SW writes: Bill Buckler, from his newsletter the Privateer… says that the Asians have to make a choice about whether to buy the continuing avalanches of US debt that will be issued from the US Treasury. If they buy the debt, they have to expand their own money supplies. If they don’t, then the dollar will fall. “They know that they can either crash their own economies, or crash the US Treasury.” Why will the dollar fall if the Asians don’t?
If the Asians don’t continue to buy US Treasuries, which are loans taken out from the Federal Reserve by the US government, then the government has two options: raise taxes dramatically or print more money. (Actually, there is a third option of providing worthwhile services for which people are willing to pay, but don’t hold your breath waiting for that to happen.) Since increasing the tax burden would drive the greedy, overburdened American consumer into default, the only serious option is inflation.

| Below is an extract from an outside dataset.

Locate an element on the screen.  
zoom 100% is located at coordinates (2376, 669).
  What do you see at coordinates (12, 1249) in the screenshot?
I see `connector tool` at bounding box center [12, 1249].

We have been seeing plenty of signs of this over the last few years, as asset prices have increased, now accompanied by rising producer prices and, despite the best efforts of the statisticians to hide it, consumer prices. Now, the USA is in serious trouble if the Japanese and Chinese stop printing yen and renminbi in order to buy dollars since the Asians account for about two-thirds of our debt purchasing. Inflation would have to increase dramatically for government to keep spending at its current rate, much less increase its rate of spending as is currently planned.
More dollars equals lower value. So, the dollar falls.